There are some other less used options to pass arguments like via registers, which are used for example by bios interrupts. If you want to know more about this I suggest you read something on "Calling conventions".
Lets start with this suppose you have a function
int foo(int value) {
int a = 10;
return a;
}
So whenever a function call is made OS needs some memory space to allocate the local variables of the function int a in this case and arguments to the function passed int value in this case. This memory requirement is fulfilled by allocating memory on stack. A stack is nothing but a memory region allocated to each process and it actually behaves as a stack data structure(LIFO).
Now the question arises what all things are stored on stack when a function call is made. The first thing pushed on the stack are the arguments passed to the function in reverse order(if more then one).
2. Then the return address of the function which called this function (because once this function foo completes execution it should return back to the place in the code from where it was called)
3. Finally local variables of the function called are pushed on the stack.
Once the called function completes executing the code it returns back to the return address previously stored on the stack and thus we say function call completes or returns.
In this case the function has a return value which it passes back to the callee function.
The space is then free to use and can be overwritten in the subsequent function calls.
(Now if you connect the dotes you can realize why local variables(automatic variables) in a function have scope limited to the life of the function call (you asked a SO question related to scope which was closed) because once a call returns the memory space allocated for these locale variable is gone(it is still there but you cant access them once a function returns) so life of these automatic variable int a in this case limits till foo() returns to the callee function.
Side Note:: I have read many questions that you have posted in SO. I guess you are trying to learn C and basic working of the underlying hardware and OS in general and the confusion in between them is killing you.
I would suggest you some pointers apart from the answer to this question to read and understand which will give you lots of insight into the questions you are facing.
For C refer K&R it is the best book.
In the starting read little bit about OS concepts(Memory handling, Virtual Memory in particular)
Try imagine the working of a system in broad sense as in how different components are interacting.
Some good links for understanding memory related stuff and system internals http://duartes.org/gustavo/blog/best-of
and if you want to dive into stack space for a function call try this link http://www.binarypirates.in/2011/02/17/understanding-function-stack-in-c/
Hope this helps

In C if a variable is not assigned a value then why does it take garbage value?

****

▶ [Stated problem 1] Using the excerpt on function calls and the stack, decide whether each statement agrees with it: (a) when more than one argument is passed, the arguments go onto the stack in reverse order; (b) local variables go onto the stack before the return address; (c) bios interrupts pass arguments through registers. For each, answer yes or no and quote the deciding words.
▶ [Stated problem 2] Pick up the excerpt on function calls and the stack right after its final line and write the next part.

(Records)

****

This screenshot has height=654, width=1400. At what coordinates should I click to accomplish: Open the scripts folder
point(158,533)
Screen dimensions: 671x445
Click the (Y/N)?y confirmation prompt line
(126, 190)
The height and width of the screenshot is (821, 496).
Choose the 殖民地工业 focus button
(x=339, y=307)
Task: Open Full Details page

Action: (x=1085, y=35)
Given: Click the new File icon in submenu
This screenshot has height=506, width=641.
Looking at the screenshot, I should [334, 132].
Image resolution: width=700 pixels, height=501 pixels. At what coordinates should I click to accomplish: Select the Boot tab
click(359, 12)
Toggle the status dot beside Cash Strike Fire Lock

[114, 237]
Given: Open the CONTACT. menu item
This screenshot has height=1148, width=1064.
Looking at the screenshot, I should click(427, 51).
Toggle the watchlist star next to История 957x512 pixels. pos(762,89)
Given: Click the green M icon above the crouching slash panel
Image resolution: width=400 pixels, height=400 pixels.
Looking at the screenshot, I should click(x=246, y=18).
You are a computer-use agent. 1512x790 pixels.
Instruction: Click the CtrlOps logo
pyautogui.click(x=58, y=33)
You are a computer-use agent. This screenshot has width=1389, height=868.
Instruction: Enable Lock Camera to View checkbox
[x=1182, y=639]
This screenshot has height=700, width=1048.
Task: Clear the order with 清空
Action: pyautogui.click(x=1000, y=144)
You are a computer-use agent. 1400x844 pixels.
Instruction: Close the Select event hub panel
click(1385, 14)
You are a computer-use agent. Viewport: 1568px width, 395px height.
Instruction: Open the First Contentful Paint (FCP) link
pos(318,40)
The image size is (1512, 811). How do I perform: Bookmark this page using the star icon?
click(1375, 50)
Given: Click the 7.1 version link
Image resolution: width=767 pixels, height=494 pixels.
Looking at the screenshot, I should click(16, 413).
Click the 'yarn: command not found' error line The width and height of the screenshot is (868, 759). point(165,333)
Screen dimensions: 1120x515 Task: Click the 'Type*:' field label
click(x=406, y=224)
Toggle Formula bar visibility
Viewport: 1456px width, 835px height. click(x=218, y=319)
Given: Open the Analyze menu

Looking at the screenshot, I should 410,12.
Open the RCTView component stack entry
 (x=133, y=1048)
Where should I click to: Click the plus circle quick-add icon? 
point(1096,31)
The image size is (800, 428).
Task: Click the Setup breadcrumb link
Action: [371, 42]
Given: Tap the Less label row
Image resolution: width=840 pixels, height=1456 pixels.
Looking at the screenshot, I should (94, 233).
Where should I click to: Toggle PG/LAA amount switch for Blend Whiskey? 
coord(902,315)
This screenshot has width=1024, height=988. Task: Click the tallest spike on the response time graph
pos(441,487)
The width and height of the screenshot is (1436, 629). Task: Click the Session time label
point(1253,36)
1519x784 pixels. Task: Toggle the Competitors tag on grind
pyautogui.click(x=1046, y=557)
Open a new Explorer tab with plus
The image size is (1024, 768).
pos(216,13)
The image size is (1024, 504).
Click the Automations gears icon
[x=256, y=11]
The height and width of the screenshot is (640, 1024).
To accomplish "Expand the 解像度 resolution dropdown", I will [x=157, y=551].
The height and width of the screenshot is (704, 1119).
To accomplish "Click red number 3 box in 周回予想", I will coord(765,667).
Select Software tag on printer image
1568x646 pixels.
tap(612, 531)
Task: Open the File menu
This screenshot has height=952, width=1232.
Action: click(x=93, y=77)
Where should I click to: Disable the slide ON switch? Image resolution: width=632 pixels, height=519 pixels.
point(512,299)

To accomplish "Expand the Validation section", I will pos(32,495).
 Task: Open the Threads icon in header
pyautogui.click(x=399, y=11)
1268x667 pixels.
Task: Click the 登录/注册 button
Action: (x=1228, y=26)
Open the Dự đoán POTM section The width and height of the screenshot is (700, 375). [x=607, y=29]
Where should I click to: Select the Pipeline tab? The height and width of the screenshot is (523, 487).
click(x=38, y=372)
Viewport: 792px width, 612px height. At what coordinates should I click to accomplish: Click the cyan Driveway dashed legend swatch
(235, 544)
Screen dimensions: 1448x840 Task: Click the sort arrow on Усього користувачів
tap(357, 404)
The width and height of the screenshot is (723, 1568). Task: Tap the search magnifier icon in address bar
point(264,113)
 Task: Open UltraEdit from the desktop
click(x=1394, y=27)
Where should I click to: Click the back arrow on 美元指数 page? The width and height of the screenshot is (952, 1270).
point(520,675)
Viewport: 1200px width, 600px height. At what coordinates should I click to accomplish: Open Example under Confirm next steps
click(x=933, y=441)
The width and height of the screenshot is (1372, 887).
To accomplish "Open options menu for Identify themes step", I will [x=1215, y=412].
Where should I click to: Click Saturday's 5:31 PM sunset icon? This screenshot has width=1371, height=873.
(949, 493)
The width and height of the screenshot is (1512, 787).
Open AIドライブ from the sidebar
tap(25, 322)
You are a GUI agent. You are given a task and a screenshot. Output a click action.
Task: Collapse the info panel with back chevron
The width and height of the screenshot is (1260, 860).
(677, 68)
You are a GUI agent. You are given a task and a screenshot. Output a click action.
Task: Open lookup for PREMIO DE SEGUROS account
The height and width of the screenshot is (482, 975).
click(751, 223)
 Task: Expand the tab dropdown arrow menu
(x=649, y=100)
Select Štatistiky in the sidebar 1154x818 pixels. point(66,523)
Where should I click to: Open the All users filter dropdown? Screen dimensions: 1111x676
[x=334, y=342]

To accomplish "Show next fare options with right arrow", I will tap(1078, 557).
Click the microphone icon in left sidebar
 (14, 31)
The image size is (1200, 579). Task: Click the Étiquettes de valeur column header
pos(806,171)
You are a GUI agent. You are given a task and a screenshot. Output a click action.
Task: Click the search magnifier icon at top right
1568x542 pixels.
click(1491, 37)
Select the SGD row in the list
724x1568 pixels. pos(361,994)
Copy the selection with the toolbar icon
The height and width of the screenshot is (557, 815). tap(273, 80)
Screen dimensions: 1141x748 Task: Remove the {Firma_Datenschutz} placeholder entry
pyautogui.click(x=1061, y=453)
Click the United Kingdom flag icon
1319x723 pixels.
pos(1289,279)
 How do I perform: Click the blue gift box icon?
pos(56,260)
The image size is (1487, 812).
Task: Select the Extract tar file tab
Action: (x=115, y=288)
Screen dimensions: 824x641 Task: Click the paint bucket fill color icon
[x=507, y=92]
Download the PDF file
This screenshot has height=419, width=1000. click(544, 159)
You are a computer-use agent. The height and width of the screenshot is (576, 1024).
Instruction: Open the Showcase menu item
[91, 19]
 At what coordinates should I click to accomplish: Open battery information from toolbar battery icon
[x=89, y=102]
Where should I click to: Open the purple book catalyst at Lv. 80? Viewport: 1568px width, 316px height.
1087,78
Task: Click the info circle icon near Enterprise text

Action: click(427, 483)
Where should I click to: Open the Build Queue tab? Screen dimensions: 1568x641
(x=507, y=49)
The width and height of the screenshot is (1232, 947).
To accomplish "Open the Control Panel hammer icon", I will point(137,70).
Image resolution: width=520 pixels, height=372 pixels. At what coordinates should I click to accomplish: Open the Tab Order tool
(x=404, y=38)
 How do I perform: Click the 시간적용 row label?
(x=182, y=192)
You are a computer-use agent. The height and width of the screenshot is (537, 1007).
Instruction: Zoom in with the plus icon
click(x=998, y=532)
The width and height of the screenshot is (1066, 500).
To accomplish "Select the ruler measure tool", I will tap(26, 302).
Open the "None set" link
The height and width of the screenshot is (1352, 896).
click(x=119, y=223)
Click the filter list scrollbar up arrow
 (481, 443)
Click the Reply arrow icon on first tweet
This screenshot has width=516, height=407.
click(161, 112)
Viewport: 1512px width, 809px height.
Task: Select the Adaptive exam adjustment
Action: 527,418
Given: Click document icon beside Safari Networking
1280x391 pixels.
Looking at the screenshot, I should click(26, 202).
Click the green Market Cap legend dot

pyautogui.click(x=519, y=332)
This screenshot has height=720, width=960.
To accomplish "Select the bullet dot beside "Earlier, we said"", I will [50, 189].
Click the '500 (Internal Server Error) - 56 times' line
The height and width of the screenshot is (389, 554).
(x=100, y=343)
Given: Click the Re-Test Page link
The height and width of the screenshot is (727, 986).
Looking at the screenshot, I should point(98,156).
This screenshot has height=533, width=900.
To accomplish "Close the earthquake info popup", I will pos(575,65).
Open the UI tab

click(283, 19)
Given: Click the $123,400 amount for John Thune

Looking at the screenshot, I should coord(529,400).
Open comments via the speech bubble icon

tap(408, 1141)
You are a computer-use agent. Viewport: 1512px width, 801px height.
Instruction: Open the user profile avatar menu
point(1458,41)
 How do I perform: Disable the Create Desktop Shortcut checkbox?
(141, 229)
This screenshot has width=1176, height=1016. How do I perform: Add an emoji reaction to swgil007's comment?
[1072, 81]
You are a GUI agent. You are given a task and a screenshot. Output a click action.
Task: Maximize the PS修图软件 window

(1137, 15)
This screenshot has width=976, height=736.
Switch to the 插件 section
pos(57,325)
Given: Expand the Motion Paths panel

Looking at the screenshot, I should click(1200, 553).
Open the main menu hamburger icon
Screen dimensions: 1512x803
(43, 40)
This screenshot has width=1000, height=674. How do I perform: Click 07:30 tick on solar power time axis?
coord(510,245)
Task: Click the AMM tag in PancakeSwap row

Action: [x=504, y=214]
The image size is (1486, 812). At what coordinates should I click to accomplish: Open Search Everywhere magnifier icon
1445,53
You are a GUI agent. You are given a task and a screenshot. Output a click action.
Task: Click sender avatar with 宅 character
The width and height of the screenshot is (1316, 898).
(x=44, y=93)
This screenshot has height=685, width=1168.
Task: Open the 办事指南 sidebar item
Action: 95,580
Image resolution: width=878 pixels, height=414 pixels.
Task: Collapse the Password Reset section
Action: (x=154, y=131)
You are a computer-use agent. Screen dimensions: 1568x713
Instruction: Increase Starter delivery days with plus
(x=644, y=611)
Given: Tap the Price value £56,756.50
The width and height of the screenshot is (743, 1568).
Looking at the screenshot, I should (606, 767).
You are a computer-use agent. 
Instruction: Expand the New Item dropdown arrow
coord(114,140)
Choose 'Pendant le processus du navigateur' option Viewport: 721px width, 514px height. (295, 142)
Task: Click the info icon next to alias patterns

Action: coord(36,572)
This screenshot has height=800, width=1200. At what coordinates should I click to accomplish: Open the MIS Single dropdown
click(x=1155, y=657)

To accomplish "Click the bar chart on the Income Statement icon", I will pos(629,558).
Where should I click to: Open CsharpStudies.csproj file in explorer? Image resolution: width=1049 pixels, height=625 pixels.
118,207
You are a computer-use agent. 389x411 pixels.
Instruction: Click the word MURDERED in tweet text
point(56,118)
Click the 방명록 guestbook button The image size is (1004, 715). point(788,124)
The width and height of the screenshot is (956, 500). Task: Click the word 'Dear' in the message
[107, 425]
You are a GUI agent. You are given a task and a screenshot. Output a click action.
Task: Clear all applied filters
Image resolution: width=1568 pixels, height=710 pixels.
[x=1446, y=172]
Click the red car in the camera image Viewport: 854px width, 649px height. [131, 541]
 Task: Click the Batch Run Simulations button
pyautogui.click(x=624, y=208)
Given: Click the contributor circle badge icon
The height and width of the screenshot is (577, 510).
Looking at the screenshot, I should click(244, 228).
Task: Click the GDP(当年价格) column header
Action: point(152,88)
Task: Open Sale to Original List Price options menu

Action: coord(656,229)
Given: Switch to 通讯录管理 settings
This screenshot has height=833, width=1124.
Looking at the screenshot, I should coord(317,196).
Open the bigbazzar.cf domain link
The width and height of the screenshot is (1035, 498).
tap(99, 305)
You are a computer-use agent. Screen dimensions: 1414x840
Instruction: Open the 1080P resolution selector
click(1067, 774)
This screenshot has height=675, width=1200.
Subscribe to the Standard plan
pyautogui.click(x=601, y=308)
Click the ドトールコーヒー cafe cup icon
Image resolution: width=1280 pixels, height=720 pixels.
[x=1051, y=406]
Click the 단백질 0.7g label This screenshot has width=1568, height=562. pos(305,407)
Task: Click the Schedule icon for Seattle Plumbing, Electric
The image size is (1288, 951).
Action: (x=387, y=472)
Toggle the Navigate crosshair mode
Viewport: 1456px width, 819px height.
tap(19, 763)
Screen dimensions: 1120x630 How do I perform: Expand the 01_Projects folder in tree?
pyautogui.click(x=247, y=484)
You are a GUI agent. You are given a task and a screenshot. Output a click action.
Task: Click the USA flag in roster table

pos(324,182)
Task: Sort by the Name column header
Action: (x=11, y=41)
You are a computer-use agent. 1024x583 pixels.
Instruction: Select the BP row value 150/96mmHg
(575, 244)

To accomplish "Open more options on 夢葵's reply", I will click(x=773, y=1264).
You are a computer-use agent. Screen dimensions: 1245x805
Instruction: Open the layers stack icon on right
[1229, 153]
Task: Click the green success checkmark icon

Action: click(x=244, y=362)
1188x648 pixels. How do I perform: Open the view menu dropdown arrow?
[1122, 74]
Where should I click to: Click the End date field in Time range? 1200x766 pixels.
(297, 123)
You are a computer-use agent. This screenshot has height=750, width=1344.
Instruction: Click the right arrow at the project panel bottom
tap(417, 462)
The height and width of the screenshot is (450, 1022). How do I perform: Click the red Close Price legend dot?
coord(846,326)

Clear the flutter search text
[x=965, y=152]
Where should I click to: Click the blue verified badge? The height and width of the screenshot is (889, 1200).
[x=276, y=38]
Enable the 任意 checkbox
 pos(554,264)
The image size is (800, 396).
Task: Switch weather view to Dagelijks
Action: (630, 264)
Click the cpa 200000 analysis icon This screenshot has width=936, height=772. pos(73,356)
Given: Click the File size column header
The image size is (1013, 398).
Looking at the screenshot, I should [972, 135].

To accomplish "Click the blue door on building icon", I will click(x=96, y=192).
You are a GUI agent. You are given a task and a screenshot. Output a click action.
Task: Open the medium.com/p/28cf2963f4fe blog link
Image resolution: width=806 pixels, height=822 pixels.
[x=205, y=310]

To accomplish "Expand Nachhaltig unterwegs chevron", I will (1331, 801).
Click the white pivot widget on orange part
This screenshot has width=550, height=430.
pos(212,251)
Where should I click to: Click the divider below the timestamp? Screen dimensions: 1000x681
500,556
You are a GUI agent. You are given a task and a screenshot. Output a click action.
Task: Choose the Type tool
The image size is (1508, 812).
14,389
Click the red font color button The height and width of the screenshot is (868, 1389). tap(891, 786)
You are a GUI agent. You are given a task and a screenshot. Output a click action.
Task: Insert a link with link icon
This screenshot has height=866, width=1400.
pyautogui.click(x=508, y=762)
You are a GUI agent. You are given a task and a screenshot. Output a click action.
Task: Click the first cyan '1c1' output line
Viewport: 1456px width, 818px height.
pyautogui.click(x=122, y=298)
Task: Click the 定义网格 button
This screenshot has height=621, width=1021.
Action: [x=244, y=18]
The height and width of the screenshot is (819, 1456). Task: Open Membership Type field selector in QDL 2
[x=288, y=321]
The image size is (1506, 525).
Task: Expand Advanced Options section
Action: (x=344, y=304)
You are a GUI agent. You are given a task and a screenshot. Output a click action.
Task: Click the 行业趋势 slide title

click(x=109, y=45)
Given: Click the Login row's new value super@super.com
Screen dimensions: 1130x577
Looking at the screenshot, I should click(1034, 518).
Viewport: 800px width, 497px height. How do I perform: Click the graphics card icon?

****

▶ [Written answer 1]
(a) Yes: "The first thing pushed on the stack are the arguments passed to the function in reverse order(if more then one)."
(b) No: "3. Finally local variables of the function called are pushed on the stack."
(c) Yes: "like via registers, which are used for example by bios interrupts."

▶ [Written answer 2]
Why do the variables take garbage values?
I guess the rationale for this is that your program will be faster.
If compiler automatically reset (ie: initialize to 0 or to NaN for float/doubles etc etc) your variables, it would take some time doing that (it'd have to write to memory).
In many cases initializing variables could be unneeded: maybe you will never access your variable, or will write on it the first time you access it.
Today this optimization is arguable: the overhead due to initializing variables is maybe not worth the problems caused by variables uninitialized by mistake, but when C has been defined things were different.
Unassigned variables has so-called indeterminate state that can be implemented in whatever way, usually by just keeping unchanged whatever data was in memory now occupied by the variable.
It just takes whatever is in memory at the address the variable is pointing to.
When you allocate a variable you are allocating some memory. if you dont overwrite it, memory will contain whatever "random" information was there before and that is called garbage value.
Why would it not? A better question might be "Can you explain how it comes about that a member variable in C# which is not initialised has a known default value?"
When variable is declared in C, it involves only assigning memory to variable and no implicit assignment. Thus when you get value from it, it has what is stored in memory cast to your variable datatype. That value we call as garbage value. It remains so, because C language implementations have memory management which does not handle this issue.
This happens with local variables and memory allocated from the heap with malloc(). Local variables are the more typical mishap. They are stored in the stack frame of the function. Which is created simply by adjusting the stack pointer by the amount of storage required for the local variables.
The values those variables will have upon entry of the function is essentially random, whatever happened to be stored in those memory locations from a previous function call that happened to use the same stack area.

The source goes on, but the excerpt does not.